I had mixed feelings when I first heard about South Bank parkrun. On one hand, it was great to have another event in and around Brisbane city considering the large numbers at New Farm. On the other, I worried that having to run down a busy shared pathway may mean safety issues and potential clashes from non-parkrunners.

I headed down last weekend to try it out and I’ll admit that my concerns were unfounded. Because of the great work of the volunteer marshals as well as good pre-race briefing, most parkrunners were acutely aware of the safety issues and kept left at all times.

The day I was there (12 January 2013) South Bank parkrun broke their attendance record with 217 participants despite temperatures sitting around 30 degrees Celsius at seven in the morning (more when relative humidity is considered).

The heat and unfamiliarity with the course was a recipe for taking it easy.
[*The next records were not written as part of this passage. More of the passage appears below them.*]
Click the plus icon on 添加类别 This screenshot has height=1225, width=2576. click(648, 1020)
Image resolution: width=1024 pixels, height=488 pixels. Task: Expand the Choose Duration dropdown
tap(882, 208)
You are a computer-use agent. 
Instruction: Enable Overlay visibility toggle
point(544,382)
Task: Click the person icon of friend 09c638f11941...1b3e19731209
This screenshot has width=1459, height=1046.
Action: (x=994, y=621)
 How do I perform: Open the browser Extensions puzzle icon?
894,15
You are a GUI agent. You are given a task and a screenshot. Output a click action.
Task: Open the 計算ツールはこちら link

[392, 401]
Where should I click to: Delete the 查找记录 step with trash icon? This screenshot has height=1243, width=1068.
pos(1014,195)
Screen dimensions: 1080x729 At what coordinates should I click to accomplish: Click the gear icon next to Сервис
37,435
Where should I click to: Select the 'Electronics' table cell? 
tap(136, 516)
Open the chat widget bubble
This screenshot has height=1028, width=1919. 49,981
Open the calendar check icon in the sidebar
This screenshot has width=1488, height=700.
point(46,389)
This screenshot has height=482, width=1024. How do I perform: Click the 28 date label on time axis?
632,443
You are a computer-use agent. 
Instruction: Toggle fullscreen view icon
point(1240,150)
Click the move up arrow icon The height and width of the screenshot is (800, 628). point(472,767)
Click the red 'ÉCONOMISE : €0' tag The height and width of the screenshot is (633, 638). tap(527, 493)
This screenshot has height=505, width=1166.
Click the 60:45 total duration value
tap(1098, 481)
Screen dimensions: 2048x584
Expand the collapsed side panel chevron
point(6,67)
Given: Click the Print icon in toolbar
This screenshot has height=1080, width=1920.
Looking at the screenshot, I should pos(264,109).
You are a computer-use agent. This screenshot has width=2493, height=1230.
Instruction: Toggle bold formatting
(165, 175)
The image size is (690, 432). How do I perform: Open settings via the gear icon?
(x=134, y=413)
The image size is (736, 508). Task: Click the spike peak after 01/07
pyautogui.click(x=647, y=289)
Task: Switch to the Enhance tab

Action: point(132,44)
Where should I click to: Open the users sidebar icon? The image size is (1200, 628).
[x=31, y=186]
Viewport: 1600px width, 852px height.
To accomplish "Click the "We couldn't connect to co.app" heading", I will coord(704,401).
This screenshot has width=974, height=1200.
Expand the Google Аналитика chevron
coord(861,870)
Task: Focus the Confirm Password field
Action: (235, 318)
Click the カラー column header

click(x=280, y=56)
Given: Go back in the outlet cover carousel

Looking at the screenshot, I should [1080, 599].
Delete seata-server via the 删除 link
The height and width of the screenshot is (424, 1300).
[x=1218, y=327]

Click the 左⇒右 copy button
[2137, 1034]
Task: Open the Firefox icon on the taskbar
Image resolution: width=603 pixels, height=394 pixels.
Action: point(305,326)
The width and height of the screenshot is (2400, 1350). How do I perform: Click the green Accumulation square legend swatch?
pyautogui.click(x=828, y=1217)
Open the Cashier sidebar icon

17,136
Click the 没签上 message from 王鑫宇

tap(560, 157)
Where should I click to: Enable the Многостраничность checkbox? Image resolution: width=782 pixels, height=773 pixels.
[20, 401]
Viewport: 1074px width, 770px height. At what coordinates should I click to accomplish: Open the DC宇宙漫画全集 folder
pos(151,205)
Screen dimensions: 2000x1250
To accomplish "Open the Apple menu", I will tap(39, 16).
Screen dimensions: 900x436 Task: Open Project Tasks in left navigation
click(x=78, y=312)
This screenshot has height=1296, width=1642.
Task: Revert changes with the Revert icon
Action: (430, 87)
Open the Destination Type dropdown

Despite my less than super-fast pace, the Go Between Bridge was a challenge, a challenge that seemed to defeat many in the heat. Still, it’s great to have an interesting obstacle such as a bridge climb in a parkrun and a great opportunity to work the quadriceps to the limit! I took it relatively easy, trying to get a feel for the course, and came in at 83rd place in a time of 27 minutes (26:30 watch time).

Overall, South Bank is a welcome addition to the Brisbane parkrun stable and while I’ll be giving some of the other local runs a try out in the coming weeks, I’m certainly planning to return to South Bank and give the legs a real hard workout.


  1. You missed out the most interesting bit - at least 1km of the course is run under cover! Not many parkrun coursed can boast that.

    1. A great review, thanks Darragh.

      1km under-cover does sound very unusual. I'm wondering if that shades and reduces the temperature or amplifies it?!

    2. I did indeed miss that. Well spotted. The shade is a welcome relief from the summer heat.